Two men, who were dressed decently, probably around the age
of 50 or so, waved their hands at the juice guy as the sun reflected against their
gold bracelet and rings. They spoke in
Hindi, the native language, but I understood every third word. While having conversations on two cell
phones simultaneously, they demanded the juice guy to serve them first and pointed out that I
could wait, because they were in a rush and had more important work to attend
to. The juice guy did rebut on my behalf,
explaining that I’d been waiting for a long time, and that I was first in line,
but that didn’t sit well with either of the men. Apparently, the men didn’t think I’d make their
gesture a bigger deal, and assumed thanking me to be served first before I even
accepted or could oppose would somehow compensate.

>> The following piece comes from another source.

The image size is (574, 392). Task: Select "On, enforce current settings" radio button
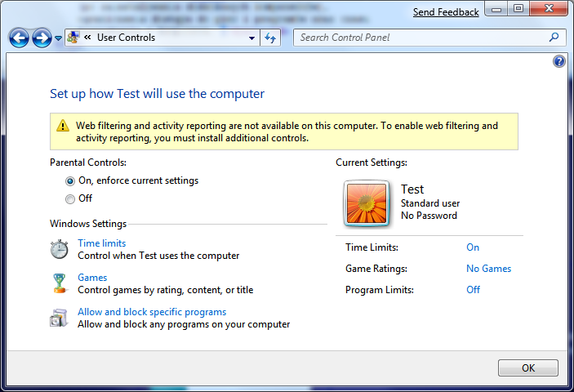(70, 180)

Of course I was peeved. I mean, how dare he think that I
would be okay with his excuse— that he was a very busy man, a lawyer, had
to attend a previous engagement, was running late, and that my time was less valuable. He mentioned that it wasn't a big deal for me to wait the extra 5-10 minutes for another batch.
I don’t care if he
was the Dali Lama, or the Pope! People are people, and they all deserve respect,
regardless of their status in society, race, creed, or gender. And he definitely didn’t ask or even pleasantly
request, nor did he wait for a reply. When
he saw me, a woman, he knew he was going to get his way, one way or another, and there
was going to be no ifs ands or buts about it.
He forced the juice guy to serve him first by yelling at him. He got his
way, and before he stepped into his car, he turned to me, and thanked me. Why thank me? I didn’t give him my approval
to go ahead and cut in line; he simply took what he wanted, got his way, and no
one stopped him. And he knew no one would.
Because that is the custom here. This
would never fly in the states.
Most people, women included, would have no problem allowing
anyone who pleads their case and kindly requests a favor from a stranger to cut
in line. But it’s so off putting and
totally unacceptable for anyone, especially a male to bulldoze their way in
front of a women, overpowering them, because they know they can, simply because
they’re male. What I understand about
men like this is that they truly believe that being male means respect is automatically
given, not earned.
I’m not really angry about being a half hour late to relieve
my nanny/maid from her duties, so she can go and pick up her daughter from
school, but I’m completely irritated with this mentality, that being a women, a
girl, female, is somehow equivalent to being subservient.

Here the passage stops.